This design sounds very close to the arduino ethernet shield design. Wonder if
they're doing TCP offload and all that in the wiznet. If you buy a $20 or
whatever '811 and attach the correct wires to the correct ports and provide
3.3 volts that basically IS the $50 arduino shield so this is pretty well
trodden ground.

The wiznet stuff can be advanced enough that you're kinda stretching the truth
by describing it as being on the internet. All the "on the internet" stuff is
being done by a microcontroller and the speccy is just talking to another SPI
device.

At one point I had a SBC6120 PDP-8 "on the internet" but not really. The PDP-8
thought it was talking to a serial terminal, that's all that was done on the
PDP-8 / OS-8 side to be "on the net". There are plenty of little $100 boxes
that terminate an ethernet connected telnet session on one side of the box and
speak plain ole RS-232 serial on the other side of the box and that was what I
was using and the speccy thing sounds about the same except terminating port
80 connections. Its not like putting windows 3.0 "on the net" using all kinds
of device drivers and stuff deep in the innards of the OS.

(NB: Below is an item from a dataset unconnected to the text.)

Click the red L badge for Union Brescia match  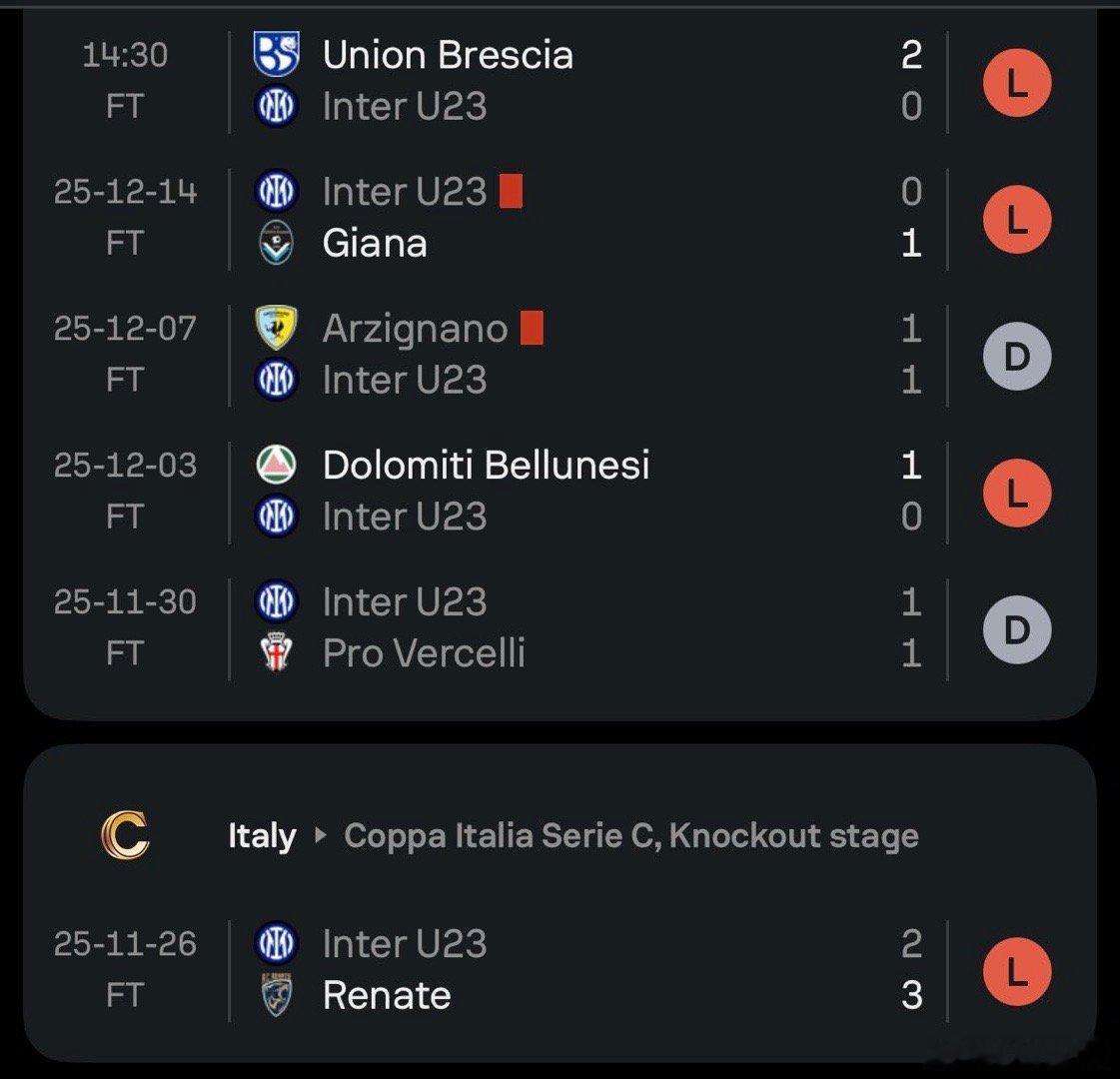click(x=1016, y=83)
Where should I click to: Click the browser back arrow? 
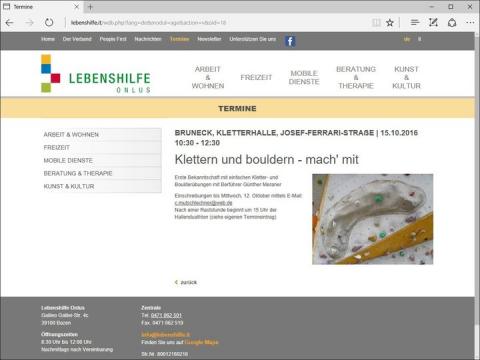click(9, 23)
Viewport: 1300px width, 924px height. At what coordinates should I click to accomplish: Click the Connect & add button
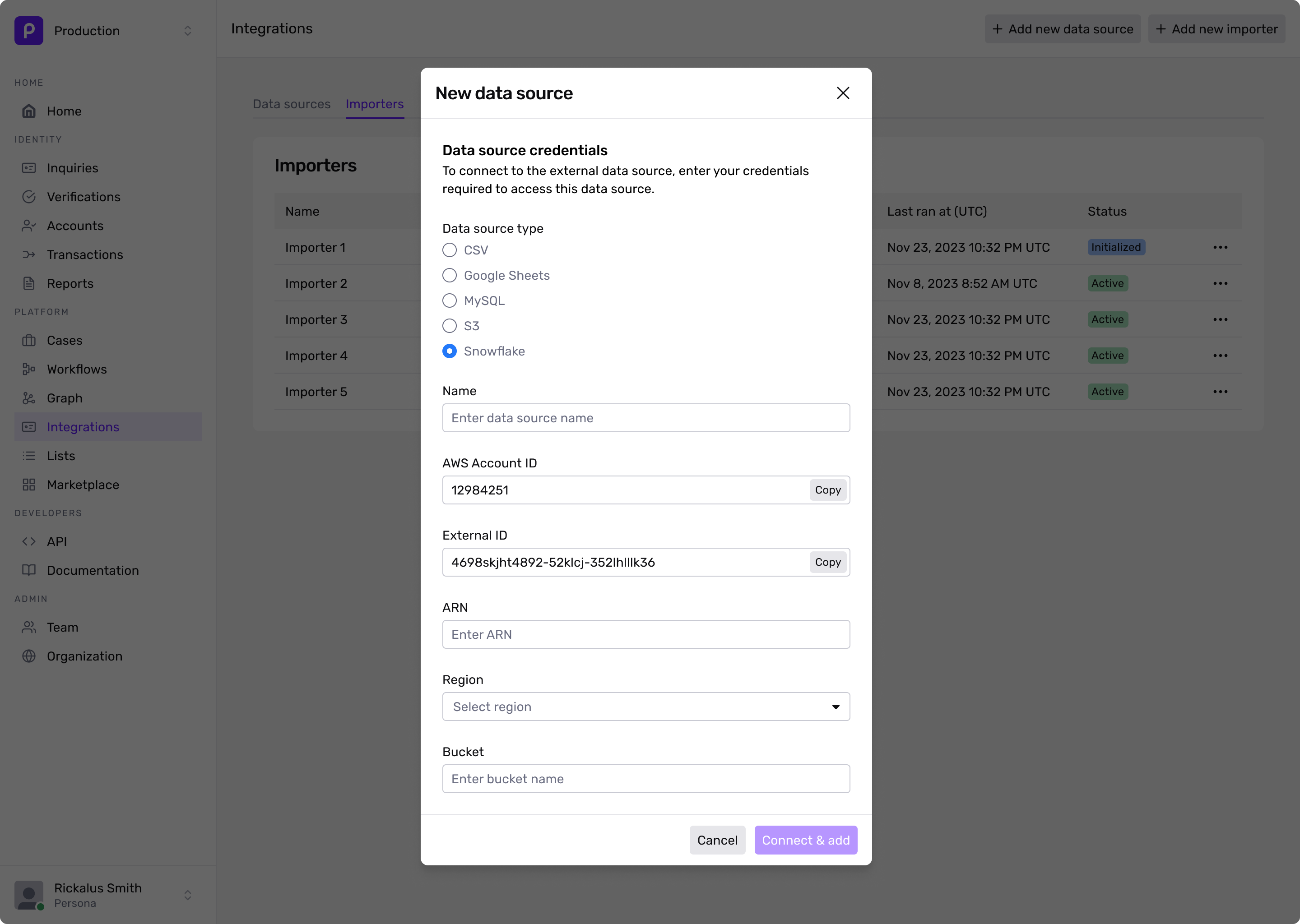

Maybe "internet accessible" is a better phrase.

Its still a cool project aside from terminology. I'm sorta on and off trying
to hook a wiznet module to what amounts to a modern S100 CP/M box as my slow
ongoing retro experiment. Why? Because I can.

------
peterkelly
*was

------
dregin
Not anymore, it isn't!

------
lifeisstillgood
I am soooooooo happy - where is the source code ! :-)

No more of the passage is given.